Department of Finance v. Quinn [2019] NICA 41

The Court of Appeal in Belfast recently considered the question of rates relief for persons with disability.

By way of background, the Applicant had applied to the Department for special rates relief in the form of Disabled Persons Allowance.  The application was refused on the grounds that there were no ‘qualifying facilities’ in her home.  The Applicant’s appeal to the NI Valuation Tribunal was successful on the basis that the ramps to the front and back door of her home were facilities necessary to meet her needs and that they were ‘qualifying facilities’ for the purposes of the relevant legislation.  

The Department appealed this decision by way of Case Stated to the Court of Appeal.  

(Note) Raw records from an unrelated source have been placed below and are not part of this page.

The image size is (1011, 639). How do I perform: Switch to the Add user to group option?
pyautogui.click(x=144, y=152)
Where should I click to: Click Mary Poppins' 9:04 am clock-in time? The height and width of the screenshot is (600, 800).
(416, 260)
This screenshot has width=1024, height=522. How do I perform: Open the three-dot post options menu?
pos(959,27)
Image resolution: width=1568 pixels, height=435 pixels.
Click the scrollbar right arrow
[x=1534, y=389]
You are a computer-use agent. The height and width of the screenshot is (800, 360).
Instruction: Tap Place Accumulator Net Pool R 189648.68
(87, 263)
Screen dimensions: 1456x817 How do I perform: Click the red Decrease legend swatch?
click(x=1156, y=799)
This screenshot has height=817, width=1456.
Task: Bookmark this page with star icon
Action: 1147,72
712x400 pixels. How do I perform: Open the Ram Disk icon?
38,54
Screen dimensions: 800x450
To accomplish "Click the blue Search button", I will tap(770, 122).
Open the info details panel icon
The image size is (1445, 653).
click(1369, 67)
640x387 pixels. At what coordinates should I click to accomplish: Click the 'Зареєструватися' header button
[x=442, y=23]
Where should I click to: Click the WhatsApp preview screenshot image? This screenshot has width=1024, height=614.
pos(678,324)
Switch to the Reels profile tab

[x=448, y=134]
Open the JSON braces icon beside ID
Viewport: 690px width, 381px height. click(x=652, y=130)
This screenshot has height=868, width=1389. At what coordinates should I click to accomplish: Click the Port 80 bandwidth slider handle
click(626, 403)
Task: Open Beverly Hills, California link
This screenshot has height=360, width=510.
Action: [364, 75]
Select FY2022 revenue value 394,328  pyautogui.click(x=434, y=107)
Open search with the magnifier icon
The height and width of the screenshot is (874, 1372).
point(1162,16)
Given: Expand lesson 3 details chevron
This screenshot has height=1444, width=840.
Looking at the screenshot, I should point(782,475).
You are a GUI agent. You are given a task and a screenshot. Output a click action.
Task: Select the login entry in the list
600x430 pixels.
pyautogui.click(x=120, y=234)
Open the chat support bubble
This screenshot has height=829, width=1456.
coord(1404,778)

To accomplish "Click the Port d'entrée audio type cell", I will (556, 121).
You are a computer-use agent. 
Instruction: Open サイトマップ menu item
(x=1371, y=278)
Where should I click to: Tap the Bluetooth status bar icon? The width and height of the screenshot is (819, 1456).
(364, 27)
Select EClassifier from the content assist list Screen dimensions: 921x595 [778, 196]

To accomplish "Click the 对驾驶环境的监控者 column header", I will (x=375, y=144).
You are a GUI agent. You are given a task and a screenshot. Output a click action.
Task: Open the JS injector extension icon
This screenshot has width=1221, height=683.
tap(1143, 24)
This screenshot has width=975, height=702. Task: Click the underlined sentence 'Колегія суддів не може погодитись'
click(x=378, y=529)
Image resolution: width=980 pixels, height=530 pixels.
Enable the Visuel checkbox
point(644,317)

The case turned on the construction of the term ‘including’ in the legislation:

This Article applies to—  (a)  a hereditament in which there is a facility which is required for meeting the needs of a person who resides in the hereditament and has a disability, including a facility of either of the following descriptions— (i)  a room, other than a kitchen, bathroom or lavatory, which is wholly or mainly used (whether for providing therapy or for other purposes) by such a person; or (ii) an additional kitchen, bathroom or lavatory… [emphasis added] 

‘Hereditament’ is a fabulous term derived from the Latin ‘hereditare’ meaning to cause to inherit, in this context, real property.

The Court of Appeal considered at length whether the list of facilities specified in the legislation should be construed as exhaustive, before concluding that it was: the purpose of the legislation was to provide rate relief where the rateable value of the property is increased by the presence of the facility required to meet the needs of the person with disability.  

Accordingly, a ramp can not be considered as a ‘qualifying facility’.